Content starts
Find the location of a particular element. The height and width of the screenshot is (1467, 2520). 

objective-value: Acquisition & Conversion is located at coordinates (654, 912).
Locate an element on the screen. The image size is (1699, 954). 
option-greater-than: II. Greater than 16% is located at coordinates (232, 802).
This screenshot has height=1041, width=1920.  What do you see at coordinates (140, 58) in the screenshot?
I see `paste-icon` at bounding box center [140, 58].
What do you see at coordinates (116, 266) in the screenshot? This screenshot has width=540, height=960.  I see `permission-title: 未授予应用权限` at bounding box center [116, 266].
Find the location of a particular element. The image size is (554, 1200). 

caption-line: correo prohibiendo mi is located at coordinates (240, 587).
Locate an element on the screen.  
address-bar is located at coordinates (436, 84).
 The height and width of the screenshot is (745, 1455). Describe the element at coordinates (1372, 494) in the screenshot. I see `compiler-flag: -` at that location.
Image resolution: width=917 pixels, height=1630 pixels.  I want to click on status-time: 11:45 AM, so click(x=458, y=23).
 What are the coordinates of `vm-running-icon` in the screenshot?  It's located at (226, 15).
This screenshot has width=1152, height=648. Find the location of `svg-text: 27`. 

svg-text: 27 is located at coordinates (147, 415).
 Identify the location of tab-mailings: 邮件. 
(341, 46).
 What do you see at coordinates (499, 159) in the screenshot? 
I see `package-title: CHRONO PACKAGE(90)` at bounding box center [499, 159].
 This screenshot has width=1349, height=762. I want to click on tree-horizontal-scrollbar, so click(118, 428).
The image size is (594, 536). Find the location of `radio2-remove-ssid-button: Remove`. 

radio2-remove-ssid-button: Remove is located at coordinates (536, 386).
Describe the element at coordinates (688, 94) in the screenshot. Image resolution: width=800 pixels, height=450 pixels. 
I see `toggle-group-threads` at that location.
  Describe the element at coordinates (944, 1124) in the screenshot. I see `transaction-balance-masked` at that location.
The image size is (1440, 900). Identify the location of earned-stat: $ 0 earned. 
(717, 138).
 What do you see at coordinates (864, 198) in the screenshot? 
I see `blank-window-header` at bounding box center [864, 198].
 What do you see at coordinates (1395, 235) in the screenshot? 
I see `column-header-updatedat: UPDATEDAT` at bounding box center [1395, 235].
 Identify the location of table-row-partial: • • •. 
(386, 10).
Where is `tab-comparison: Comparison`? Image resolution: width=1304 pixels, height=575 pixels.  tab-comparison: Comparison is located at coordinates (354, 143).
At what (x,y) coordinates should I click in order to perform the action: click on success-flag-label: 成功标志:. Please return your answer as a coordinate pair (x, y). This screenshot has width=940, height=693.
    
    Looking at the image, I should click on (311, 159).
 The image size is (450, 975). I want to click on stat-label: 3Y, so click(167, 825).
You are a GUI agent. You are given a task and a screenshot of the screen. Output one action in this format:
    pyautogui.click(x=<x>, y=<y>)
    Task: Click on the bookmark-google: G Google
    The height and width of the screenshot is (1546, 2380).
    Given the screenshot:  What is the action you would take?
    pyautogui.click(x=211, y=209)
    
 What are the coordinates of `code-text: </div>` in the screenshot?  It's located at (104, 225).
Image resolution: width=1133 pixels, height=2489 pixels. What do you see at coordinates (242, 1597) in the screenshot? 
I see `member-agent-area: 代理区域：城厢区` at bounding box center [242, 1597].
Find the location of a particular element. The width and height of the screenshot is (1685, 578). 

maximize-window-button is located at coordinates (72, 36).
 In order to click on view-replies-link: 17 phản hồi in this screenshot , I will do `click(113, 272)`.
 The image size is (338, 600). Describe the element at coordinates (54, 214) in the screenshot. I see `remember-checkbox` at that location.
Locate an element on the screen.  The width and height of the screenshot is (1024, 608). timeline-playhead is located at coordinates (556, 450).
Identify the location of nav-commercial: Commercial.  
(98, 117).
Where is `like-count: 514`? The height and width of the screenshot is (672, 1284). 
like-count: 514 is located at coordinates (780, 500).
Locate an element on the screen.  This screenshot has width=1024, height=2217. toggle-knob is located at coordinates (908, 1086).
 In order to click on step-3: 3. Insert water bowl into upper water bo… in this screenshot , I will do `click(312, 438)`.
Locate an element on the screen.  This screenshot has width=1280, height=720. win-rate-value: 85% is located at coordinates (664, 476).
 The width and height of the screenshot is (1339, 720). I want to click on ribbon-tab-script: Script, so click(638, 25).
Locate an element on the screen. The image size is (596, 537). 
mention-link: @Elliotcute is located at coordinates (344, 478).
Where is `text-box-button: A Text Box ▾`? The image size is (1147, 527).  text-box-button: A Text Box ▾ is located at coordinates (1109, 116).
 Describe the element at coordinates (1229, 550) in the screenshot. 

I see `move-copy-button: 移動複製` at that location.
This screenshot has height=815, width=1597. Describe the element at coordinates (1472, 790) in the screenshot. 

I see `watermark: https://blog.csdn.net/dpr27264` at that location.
Content ends
Display every line of the listing that contains the string "text".

* ANSWER FOR THE TASK *
This screenshot has width=1152, height=648. Find the location of `svg-text: 27`. 
svg-text: 27 is located at coordinates (147, 415).
 What are the coordinates of `code-text: </div>` in the screenshot?  It's located at (104, 225).
Where is `text-box-button: A Text Box ▾`? The image size is (1147, 527).  text-box-button: A Text Box ▾ is located at coordinates (1109, 116).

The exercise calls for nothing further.